Monday, March 31, 2014

"Ask A CEO" Questions and Answers

Many of you have asked for some visibility into our CEBI "Ask a CEO" responses to the questions that are posted by the members.  We felt it would be helpful and add VALUE to all of the CEBI members to have access to the questions and responses and so, going forward we will begin sharing the responses received to these blind questions.  Below are the questions and answers received during the first quarter of 2014. 

Let's keep those questions coming! We hope you find the sharing this of this type information to be powerful and useful.


Question: 3/28/14 – Credit Card Fees

We are a B2B company and every year more of our customers choose to pay us via credit card. I understand why, due to the rebates they receive.  We do the same with our suppliers, whenever possible, so I expect this trend to continue.
We pay about 2.5% and our fees are growing to over $10,000 per year.
We figure this cost into the smaller, more profitable orders.
However, I was curious if anyone has any strategies to offset this cost, such as a flat fee for a credit card payment or charging the customer a percentage of the cost?


Answers:

1)   2.5% all in is an excellent rate considering that a major cost component is what is called interchange, the fee the merchant bank must pay the card bank.  Interchange averages about 1.75% right now. Additionally there are over 200 interchange categories. The lowest interchange is a face to face transaction of a standard personal card that is swiped then deposited within three days. Interchange factors influencing your fee are, purchasing or business cards, non-swiped transaction and rewards cards none of which you can control.
If 25% or more of your transactions are over $1,000 ask your bankcard company about the major purchase program, usually interchange plus a flat fee of a few dollars.  If they know nothing about it or want to assess a set fee north of $1,000, get another bankcard company.
With the Durbin amendment businesses are now permitted to surcharge for credit card transactions up to the amount of their cost, i.e. you 2.5%.  In highly competitive markets some business are unable to do that so they gradually increase prices, offering discounts for cash or check, immediate payment. Keep in mind that cash and checks have a cost as well as risks.
A method we employ that substantially reduced our credit card transactions, hence cost was to implement an ACH program. ACH stands for Automated Clearing House, how checks are cleared between banks. For a small fee (about $500) with your primary bank, you can establish a program, obtain software allowing your company to debit the checking account of a business or person.
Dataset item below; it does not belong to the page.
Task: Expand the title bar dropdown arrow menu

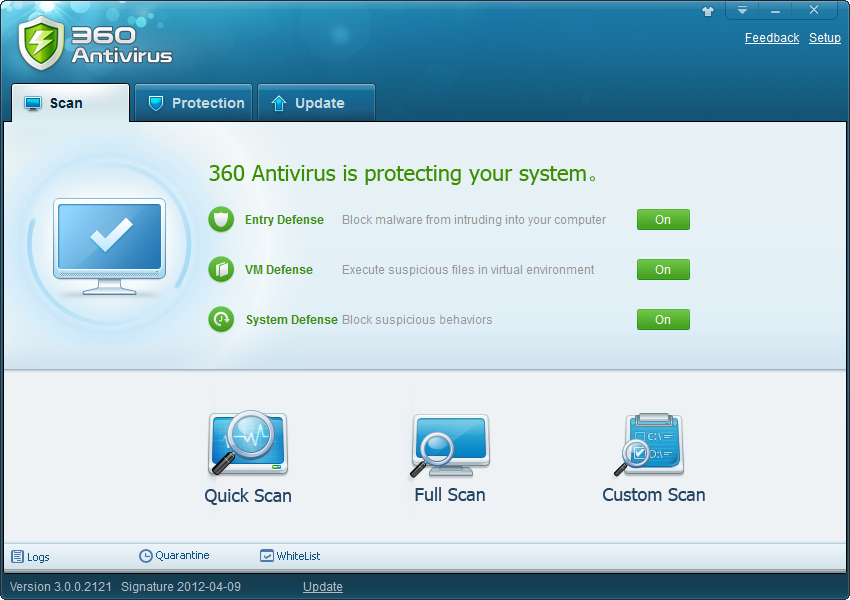Action: pos(743,10)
The cost per debit depends on volume.  We process a couple hundred debits per month, paying a flat fee per debit of about $0.50. Obviously considerably less than credit card fees.
My presentation on ACH is in the CEBI library.
It is surprising the number of businesses that will provide you with their routing/transit and checking account number. For those that won't surcharge for the cc or offer a .5% discount for ACH. An ACH risk similar to check is NSF and three day reversal clause. An enforced hefty NSF fee usually prevents NSF.  Rejected items, usually an incorrect routing/transit or checking account number, incur a $5 to $10 fee that is preventable by requesting a fax of a voided check (NOT deposit ticket) allowing your in house accounting person to obtain the correct informaton versus relying on the a conversation. Some of our clients have specific checking accounts just for ACH to prevent fraud.  Conversely, we have a separate checking account into which ACH funds are deposited and cleared daily leaving a small amount for NSFs and rejected items. Segregated accounts protects all parties from fraud and theft. Written permission to debit an account used to be required but today verbal authorization is legal. Still note the person giving permission, their position, date and time. Occasionally we fax or e-mail the client a brief standard authorization form for signature and return. ACH authorization remains in affect until rescinded preferably in writing, hence permission in writing. ACH could potentially reduce cc fees by 2/3 as well as increase cash flow.
We also use ACH with 30 day accounts, submitting an invoice, that unless disputed, we debit a specific account at the 30 day mark for the amount of the invoice.

2)  This is an easy one as we are a B2B company as well.  We specify payment terms as a part of every customer’s relationship.  Many have payment terms of 15 or 30 days (or sometimes longer).  In these cases, we simply state on the terms that credit cards are not accepted.  For those who insist, we charge an additional 2.5% (about our incremental cost), then it is their choice.  For customer who are required to pay up front, we do permit credit cards as we figure the benefit of receiving pay up front is worth the small fees.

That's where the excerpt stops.